Waterkeepers are typically hired by nonprofit groups to be environmental watchdogs over local bodies of water. The first, John Cronin, came on board in 1983 as the Hudson riverkeeper to patrol the river, restore its fisheries and push for having environmental laws enforced.
In 1992, Payne and six other waterkeepers formed the Alliance of River, Sound and Baykeepers with the aim of growing their numbers. By 1999, their ranks had increased to 34, and they formed the Waterkeeper Alliance, an organization that sets standards for and certifies waterkeepers worldwide.
Now there are 209 members, including a bayoukeeper in Louisiana, a canalkeeper in London and a wetlandskeeper in Australia.
Waterkeeper Alliance Executive Director Marc Yaggi said waterkeepers are found in places as diverse as the Amazon River Basin, the Tigris River in Iraq and the Bagmati River in Nepal, which is considered holy by Hindus and Buddhists.
“I think people recognize we have a right to clean water for swimming, drinking and fishing, and someone’s got to stand up for it,” Yaggi said. “They’ve seen the model work on Casco Bay, they’ve seen it work on the Hudson River, they’ve seen it work on Long Island Sound and all these other waterways, and they’re inspired to replicate it.”

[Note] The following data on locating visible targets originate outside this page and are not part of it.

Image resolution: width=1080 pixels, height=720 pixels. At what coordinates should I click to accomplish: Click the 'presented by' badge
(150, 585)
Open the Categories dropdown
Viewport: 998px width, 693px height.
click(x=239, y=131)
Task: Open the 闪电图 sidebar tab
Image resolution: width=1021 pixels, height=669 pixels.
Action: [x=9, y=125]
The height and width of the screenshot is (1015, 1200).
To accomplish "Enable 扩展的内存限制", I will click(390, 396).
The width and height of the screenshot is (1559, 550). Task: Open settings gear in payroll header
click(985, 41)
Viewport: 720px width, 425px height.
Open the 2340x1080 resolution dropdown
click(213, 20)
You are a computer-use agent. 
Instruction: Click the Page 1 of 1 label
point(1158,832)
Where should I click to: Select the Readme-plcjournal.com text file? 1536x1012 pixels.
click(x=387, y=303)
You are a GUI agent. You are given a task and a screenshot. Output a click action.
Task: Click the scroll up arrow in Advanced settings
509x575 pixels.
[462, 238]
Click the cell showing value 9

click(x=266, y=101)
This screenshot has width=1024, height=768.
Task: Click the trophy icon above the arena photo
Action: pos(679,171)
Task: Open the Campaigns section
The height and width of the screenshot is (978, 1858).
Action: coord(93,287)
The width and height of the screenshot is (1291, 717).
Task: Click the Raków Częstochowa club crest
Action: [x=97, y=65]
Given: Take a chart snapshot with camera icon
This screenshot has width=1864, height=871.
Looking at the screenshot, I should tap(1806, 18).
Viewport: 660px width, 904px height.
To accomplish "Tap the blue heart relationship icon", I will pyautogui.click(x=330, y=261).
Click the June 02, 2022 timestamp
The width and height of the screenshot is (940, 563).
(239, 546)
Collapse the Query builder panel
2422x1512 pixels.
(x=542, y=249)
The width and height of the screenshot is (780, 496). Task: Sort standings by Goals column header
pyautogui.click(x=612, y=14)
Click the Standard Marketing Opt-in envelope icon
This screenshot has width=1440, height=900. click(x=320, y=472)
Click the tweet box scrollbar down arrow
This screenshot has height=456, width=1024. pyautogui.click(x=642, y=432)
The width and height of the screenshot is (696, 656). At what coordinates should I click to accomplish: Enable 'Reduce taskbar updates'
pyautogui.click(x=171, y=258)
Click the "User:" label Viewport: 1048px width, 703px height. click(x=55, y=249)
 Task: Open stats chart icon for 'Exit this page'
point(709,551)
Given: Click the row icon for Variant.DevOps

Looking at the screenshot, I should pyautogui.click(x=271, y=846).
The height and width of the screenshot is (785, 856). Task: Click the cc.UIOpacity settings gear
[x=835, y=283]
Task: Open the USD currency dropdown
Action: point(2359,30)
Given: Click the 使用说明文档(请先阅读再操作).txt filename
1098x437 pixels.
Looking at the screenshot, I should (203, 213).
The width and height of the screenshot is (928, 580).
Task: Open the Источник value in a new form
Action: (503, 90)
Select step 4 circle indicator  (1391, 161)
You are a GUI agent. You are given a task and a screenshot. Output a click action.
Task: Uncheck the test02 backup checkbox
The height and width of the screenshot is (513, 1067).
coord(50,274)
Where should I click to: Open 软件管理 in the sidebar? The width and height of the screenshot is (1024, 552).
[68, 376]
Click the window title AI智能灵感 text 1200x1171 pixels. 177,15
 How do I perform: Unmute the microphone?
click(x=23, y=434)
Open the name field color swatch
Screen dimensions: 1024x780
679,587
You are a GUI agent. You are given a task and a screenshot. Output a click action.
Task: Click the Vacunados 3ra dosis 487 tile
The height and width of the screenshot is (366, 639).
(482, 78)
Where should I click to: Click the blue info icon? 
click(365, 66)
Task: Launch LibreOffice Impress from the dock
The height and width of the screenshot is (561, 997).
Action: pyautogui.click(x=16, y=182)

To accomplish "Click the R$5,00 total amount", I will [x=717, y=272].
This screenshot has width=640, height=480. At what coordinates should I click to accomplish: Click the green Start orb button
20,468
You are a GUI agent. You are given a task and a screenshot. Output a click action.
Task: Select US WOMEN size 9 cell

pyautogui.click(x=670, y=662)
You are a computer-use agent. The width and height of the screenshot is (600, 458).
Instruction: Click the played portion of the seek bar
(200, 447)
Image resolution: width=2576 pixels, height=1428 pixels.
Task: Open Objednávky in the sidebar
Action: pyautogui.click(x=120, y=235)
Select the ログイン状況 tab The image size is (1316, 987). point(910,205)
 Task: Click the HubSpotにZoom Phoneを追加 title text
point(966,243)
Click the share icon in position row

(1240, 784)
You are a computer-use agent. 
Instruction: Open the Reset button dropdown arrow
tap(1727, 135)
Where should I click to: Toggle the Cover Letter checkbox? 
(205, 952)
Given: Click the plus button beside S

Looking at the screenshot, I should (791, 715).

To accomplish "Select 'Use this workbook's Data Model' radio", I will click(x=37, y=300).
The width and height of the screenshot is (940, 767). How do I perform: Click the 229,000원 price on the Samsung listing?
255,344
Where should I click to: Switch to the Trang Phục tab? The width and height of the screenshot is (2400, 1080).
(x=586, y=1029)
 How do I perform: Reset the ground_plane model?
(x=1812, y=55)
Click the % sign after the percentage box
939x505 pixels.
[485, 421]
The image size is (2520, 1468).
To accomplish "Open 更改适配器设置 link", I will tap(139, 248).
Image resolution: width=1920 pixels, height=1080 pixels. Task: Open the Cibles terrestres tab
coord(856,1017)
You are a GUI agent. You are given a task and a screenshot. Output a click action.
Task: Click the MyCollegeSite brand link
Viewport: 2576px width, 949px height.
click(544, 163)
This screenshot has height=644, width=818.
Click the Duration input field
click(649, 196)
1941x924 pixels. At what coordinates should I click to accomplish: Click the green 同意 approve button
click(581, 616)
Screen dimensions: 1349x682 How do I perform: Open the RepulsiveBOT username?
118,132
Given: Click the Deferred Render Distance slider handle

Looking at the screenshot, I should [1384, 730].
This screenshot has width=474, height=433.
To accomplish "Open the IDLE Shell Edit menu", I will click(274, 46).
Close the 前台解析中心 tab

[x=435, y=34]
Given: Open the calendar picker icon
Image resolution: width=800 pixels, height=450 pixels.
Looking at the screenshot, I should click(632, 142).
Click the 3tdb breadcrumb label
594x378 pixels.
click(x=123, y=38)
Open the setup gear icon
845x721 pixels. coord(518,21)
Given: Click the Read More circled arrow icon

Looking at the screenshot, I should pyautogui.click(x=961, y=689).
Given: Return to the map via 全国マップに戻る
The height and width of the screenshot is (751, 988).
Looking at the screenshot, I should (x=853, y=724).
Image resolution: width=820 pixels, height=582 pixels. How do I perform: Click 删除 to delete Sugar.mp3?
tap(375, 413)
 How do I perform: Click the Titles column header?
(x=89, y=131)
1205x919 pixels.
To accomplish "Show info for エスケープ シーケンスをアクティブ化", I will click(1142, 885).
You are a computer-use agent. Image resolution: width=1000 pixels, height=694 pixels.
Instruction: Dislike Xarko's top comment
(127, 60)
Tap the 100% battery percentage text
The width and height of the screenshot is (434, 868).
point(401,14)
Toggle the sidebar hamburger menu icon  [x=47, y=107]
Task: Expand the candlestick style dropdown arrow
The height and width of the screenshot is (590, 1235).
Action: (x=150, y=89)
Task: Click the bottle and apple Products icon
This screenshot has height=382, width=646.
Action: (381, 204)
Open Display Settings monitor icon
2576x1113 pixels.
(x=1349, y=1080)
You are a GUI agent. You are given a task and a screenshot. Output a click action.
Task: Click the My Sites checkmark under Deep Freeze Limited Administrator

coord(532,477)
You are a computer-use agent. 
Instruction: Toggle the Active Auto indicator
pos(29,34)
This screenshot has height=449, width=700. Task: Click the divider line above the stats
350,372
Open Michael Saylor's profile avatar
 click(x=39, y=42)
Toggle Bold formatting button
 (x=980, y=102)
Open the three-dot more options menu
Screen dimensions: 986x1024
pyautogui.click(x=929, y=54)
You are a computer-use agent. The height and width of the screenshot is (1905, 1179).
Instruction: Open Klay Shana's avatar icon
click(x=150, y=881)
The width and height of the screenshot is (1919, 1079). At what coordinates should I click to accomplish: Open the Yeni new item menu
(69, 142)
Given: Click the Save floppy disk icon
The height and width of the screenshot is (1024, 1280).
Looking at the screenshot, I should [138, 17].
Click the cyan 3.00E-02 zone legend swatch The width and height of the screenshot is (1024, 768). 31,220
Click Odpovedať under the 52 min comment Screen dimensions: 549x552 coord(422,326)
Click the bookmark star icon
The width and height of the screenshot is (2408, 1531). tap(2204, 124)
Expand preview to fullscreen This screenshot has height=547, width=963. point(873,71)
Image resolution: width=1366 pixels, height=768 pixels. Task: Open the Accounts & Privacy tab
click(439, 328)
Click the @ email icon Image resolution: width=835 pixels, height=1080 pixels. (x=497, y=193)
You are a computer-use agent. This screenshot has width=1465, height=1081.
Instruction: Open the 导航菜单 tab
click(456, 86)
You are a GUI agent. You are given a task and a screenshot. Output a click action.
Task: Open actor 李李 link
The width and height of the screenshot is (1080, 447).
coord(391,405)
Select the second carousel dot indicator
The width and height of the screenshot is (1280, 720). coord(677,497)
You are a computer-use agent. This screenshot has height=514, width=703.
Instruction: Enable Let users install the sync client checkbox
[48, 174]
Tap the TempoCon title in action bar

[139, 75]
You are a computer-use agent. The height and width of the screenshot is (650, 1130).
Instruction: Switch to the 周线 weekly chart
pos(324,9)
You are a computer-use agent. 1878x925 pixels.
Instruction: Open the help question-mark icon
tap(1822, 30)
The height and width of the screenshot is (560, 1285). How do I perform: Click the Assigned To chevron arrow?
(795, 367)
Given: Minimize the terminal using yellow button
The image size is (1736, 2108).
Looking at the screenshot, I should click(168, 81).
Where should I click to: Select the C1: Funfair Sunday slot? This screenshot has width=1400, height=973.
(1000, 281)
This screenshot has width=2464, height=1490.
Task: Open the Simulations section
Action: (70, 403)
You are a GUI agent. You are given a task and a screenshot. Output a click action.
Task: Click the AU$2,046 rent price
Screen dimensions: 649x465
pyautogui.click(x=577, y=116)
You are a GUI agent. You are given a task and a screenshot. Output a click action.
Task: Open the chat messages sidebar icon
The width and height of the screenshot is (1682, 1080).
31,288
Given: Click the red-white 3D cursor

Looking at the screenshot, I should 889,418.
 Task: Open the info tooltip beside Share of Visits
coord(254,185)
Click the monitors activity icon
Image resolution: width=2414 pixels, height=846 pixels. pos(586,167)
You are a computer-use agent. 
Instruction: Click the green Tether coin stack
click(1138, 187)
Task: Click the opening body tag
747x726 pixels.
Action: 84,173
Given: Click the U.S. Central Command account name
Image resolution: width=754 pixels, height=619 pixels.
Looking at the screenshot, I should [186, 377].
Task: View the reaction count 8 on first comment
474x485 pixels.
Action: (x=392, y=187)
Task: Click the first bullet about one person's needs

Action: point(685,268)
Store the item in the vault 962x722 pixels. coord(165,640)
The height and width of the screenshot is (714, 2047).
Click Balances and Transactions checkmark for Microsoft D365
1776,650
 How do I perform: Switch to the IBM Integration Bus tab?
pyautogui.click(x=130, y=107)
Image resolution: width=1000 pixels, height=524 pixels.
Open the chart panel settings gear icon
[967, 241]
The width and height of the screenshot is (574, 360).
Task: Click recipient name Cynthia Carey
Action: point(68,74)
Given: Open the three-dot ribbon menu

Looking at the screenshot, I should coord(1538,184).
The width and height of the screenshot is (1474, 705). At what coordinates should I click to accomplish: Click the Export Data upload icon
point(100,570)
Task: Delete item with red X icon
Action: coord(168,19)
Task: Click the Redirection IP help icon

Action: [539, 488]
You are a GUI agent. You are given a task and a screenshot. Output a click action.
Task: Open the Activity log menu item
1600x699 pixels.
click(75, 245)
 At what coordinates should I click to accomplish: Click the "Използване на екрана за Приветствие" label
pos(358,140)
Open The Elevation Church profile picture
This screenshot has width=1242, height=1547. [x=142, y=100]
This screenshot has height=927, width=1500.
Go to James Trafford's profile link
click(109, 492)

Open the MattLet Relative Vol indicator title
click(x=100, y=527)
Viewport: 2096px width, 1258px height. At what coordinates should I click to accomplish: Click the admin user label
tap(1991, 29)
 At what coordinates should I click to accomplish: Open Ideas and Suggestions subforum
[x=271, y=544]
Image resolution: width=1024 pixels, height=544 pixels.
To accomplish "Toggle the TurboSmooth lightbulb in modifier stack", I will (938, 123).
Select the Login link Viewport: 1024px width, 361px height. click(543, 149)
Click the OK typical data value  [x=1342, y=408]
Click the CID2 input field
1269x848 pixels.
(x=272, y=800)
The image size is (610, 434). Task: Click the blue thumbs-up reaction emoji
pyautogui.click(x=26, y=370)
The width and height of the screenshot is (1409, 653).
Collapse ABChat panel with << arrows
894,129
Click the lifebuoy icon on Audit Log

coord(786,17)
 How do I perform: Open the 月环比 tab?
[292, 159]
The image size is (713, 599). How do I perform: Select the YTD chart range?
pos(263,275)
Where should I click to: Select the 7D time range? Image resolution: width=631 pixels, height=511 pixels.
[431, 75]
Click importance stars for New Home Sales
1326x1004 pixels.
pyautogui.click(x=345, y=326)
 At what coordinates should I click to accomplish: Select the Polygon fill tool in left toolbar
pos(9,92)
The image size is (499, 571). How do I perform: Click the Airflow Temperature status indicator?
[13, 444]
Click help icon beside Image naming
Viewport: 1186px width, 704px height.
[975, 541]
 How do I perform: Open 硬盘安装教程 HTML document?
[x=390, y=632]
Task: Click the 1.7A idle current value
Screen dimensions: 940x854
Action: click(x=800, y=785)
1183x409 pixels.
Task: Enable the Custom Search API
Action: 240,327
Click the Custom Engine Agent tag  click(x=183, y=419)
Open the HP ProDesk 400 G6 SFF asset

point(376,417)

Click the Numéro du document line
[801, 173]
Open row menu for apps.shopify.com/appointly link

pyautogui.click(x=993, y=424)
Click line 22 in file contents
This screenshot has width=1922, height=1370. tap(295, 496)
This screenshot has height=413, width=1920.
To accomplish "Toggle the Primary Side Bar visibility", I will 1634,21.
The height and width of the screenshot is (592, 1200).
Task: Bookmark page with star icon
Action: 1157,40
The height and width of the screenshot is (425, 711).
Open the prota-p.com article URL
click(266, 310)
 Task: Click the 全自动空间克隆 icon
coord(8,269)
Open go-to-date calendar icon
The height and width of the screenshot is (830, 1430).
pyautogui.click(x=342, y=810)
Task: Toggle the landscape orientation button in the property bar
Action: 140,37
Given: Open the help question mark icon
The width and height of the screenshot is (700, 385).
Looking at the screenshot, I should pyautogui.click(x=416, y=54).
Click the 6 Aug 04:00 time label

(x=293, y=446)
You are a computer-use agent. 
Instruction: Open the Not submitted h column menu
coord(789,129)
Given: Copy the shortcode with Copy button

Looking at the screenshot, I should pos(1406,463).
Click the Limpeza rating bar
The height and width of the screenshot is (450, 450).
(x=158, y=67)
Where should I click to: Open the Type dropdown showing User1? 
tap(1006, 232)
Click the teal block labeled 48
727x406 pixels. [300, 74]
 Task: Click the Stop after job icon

In Casco Bay, Payne looks the part of a mariner — barrel-chested with a big white beard — as he patrols the waters in his vessel, keeping tabs on the health of the 230-square mile bay, which supports commercial fishing, recreation, tourism and shipping.
Through the years, he has worked to combat pollution and had pump-out stations installed at marinas so boaters don’t have to dispose of sewage from marine toilets at sea. When a tanker struck a bridge in Portland Harbor in 1996, spilling 180,000 gallons of oil, Payne assembled a group of volunteers to help clean it up. For more than 20 years, he’s run a water quality monitoring program where citizen stewards take temperature, salinity, acidity, oxygen, water clarity and other measurements of the bay on a regular basis.
But he says he has it easy compared with others who have been scorned, harassed and even shot at, he said. One rule for waterkeepers is that they must have a boat, but the Waterkeeper Alliance made an exception for a riverkeeper in China.
“It’s illegal to have a boat on his river, and that’s not a bad idea because the fumes will kill you,” Payne said. “So he has a little tougher job than I do.”
Payne has motivated others worldwide, said Andy Willner, the New Jersey-New York baykeeper from 1989 to 2008.
“Waterkeepers and the people who are drawn to the idea are people who have grown up in a place and want to protect that place,” he said. “So whether that person is in India or England or Colombia, South America or China or the United States, they all have the same impulse, which is to protect their home.”
Payne half-jokingly says he’d like to see waterkeepers on all seven continents — which would mean recruiting one for Antarctica.
“We’re going to make him an icekeeper,” he said.